The bright red-orange berries of madrone trees are ripening, giving hillsides and forest canopies a crimson tint. This tree is a stunning sight at any time of year, with large dark-green leaves, crooked trunks and smooth, rust-colored bark. But right now the madrones are particularly gorgeous as they add their brilliant berries into the mix. And there are a lot of them! Each tree is decked with so much fruit that it takes on a reddish glow.
Look for madrone (Arbutus menziesii) as one of the many species growing in mixed hardwood and conifer forests. You can see them even while driving: look for bursts of red scattered across the dark green wallpaper of a forested hillside. It often is found growing along with Doug fir, tanoak and other oaks–usually on well-drained, rocky soils.

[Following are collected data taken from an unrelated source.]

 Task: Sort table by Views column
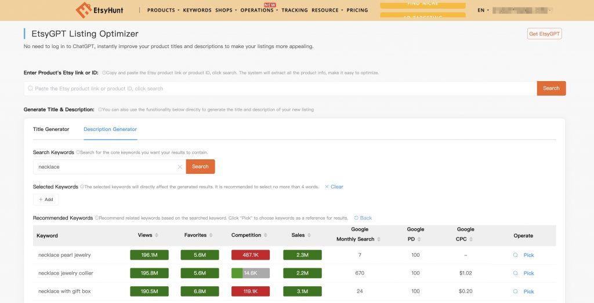tap(156, 235)
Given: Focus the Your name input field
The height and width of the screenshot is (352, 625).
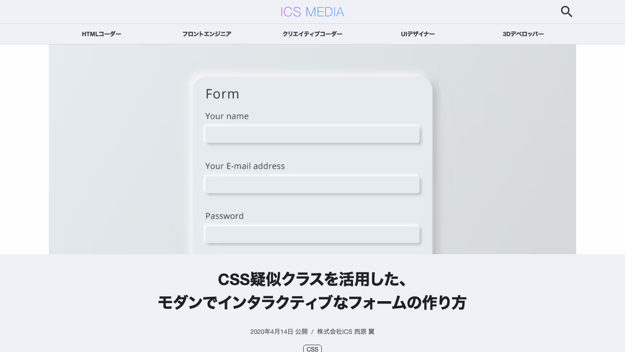Looking at the screenshot, I should (x=312, y=134).
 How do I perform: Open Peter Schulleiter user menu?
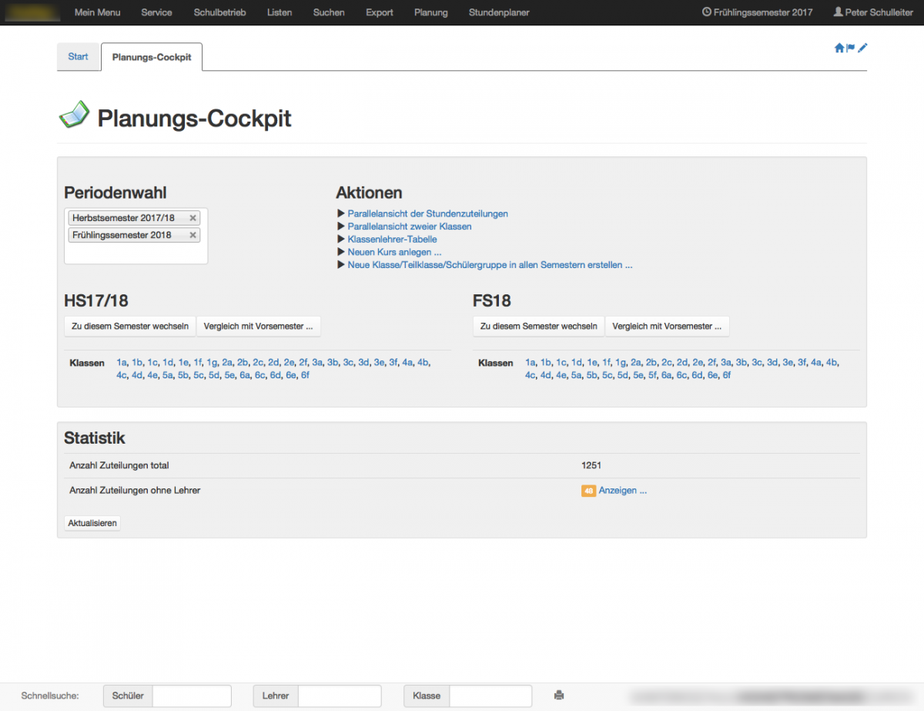click(x=873, y=12)
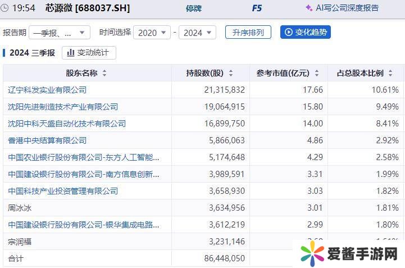Click the 升序排列 button
The image size is (405, 268).
pyautogui.click(x=248, y=32)
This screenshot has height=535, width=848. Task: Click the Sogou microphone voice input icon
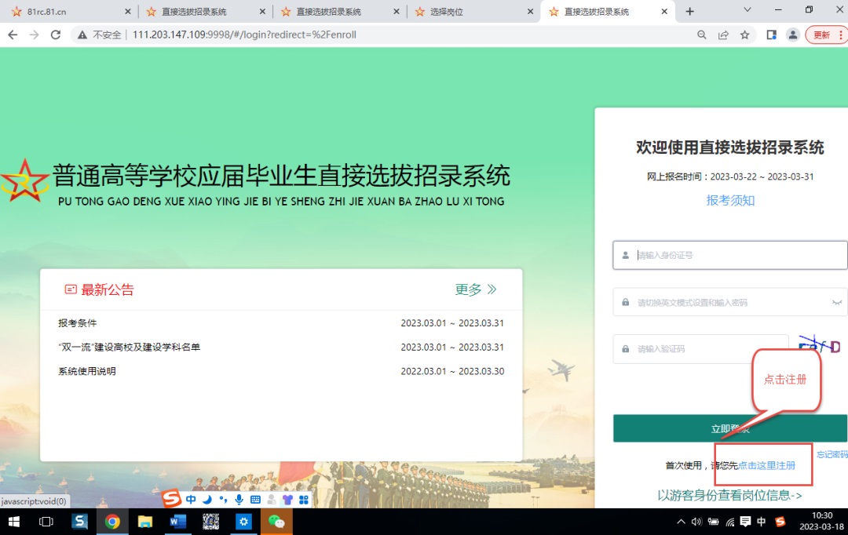[239, 499]
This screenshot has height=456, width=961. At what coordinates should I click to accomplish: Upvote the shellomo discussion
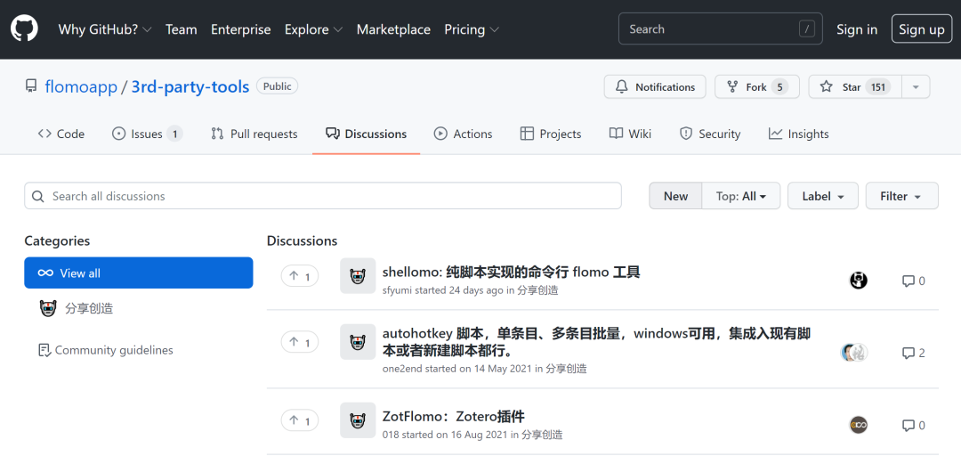tap(300, 276)
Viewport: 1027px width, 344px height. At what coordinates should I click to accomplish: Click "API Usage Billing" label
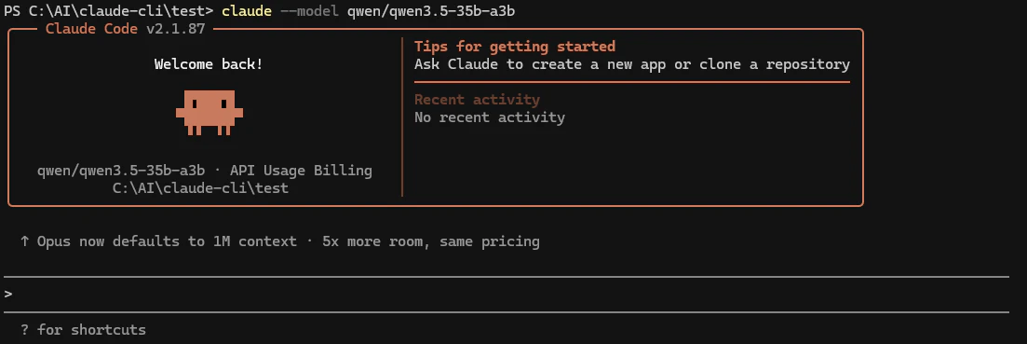302,171
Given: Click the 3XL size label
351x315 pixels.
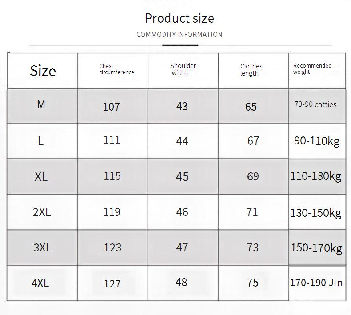Looking at the screenshot, I should 42,247.
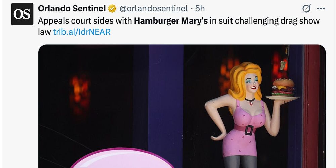Open the @orlandosentinel handle
This screenshot has width=336, height=168.
click(x=154, y=9)

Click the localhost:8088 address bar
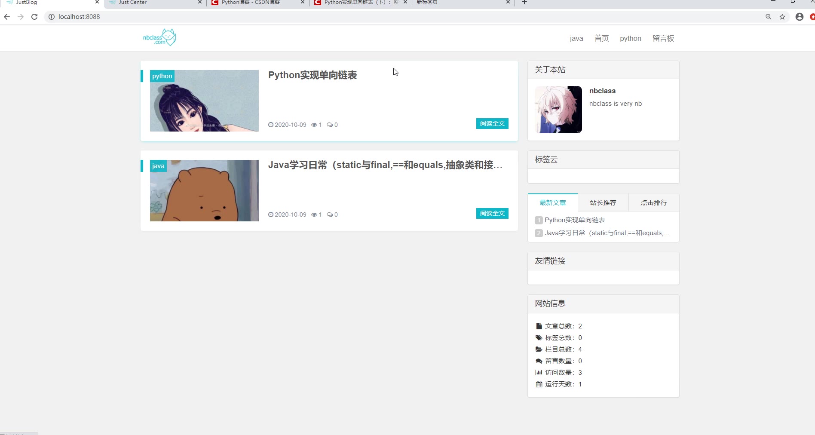click(404, 17)
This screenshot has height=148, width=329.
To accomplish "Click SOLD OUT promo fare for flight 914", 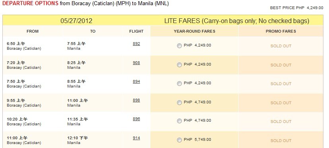I will [x=281, y=141].
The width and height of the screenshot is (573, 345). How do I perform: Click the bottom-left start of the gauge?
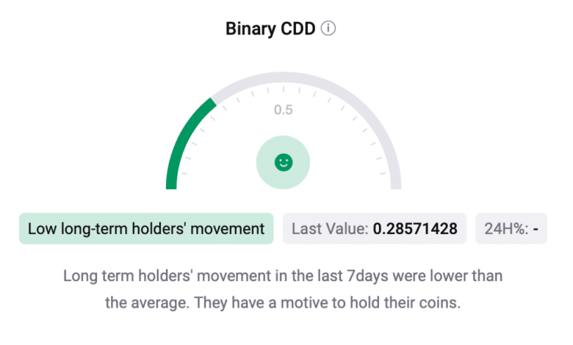coord(172,185)
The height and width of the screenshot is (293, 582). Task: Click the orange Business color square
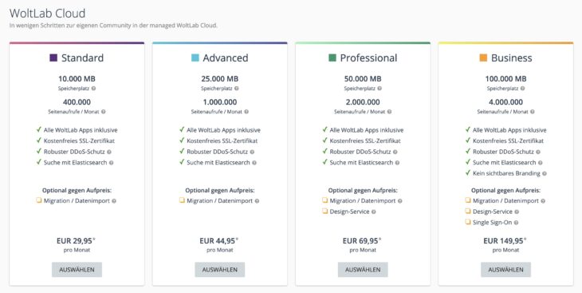pos(483,57)
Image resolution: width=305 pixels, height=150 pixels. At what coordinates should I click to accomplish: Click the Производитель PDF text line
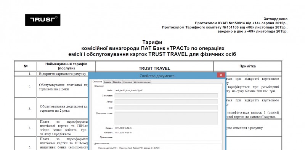pyautogui.click(x=127, y=148)
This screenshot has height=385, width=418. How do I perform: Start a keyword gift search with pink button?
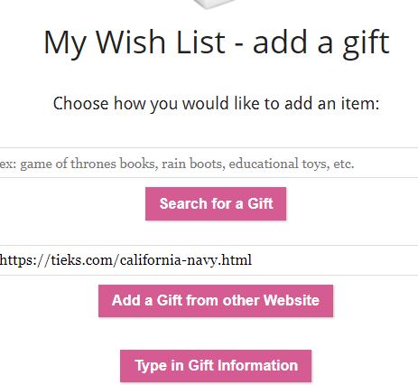[x=216, y=203]
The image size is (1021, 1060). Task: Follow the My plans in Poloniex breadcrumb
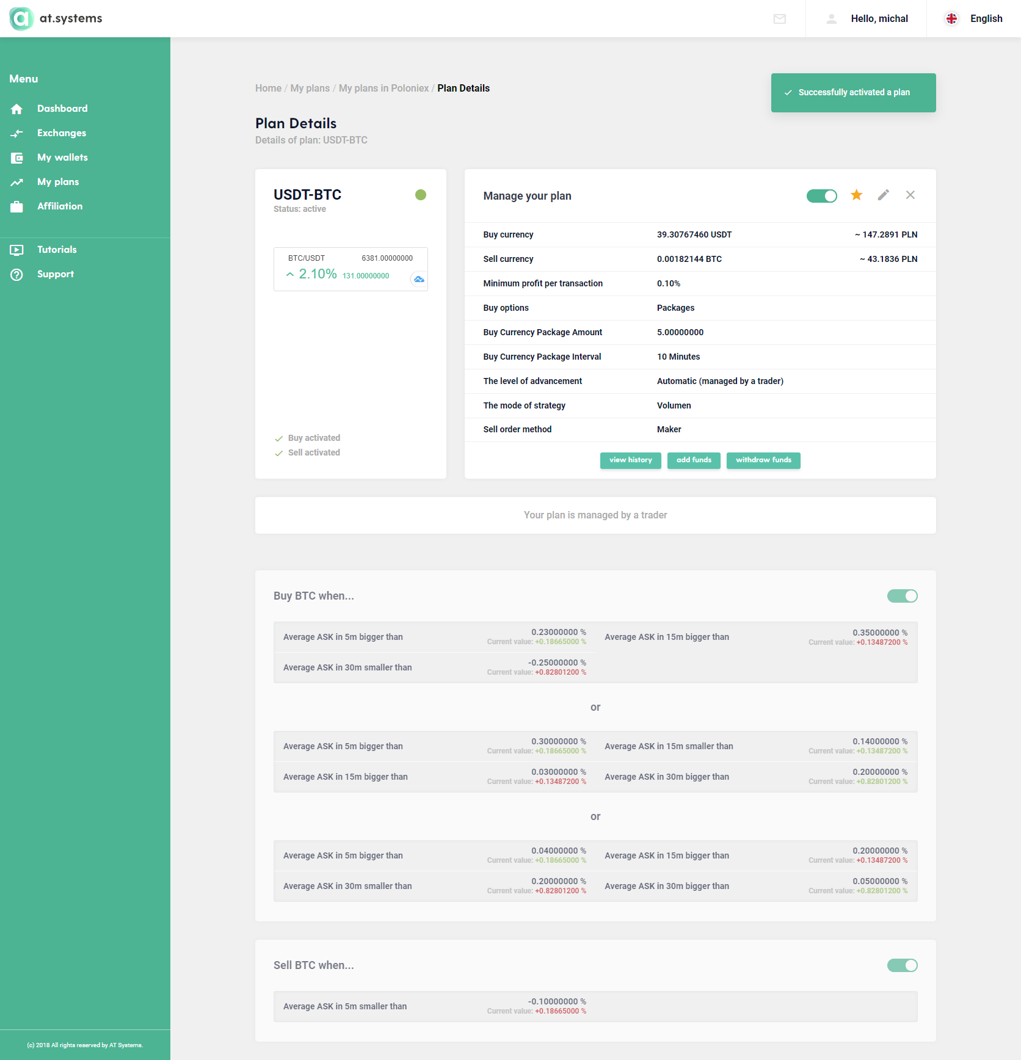(x=383, y=89)
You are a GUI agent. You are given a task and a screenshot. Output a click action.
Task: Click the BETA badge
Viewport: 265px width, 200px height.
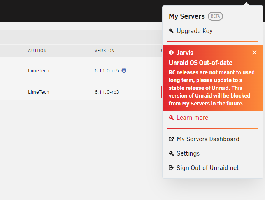(x=215, y=16)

Madrone berries are edible, and were used widely by Native American tribes such as the Miwok and the Salinan. The fruits were eaten raw–but in small quantities. Sometimes they were chewed for flavor, but not swallowed. They were more often eaten cooked or dried, or made into unfermented cider (water used to make the cider was boiled by adding hot rocks to a watertight basket, and stirring them so they wouldn’t burn through).
Berries were also made into necklaces, and used for bait in fishing. The leaves were chewed to treat stomachache and cramps, or used to make a wash for poison oak.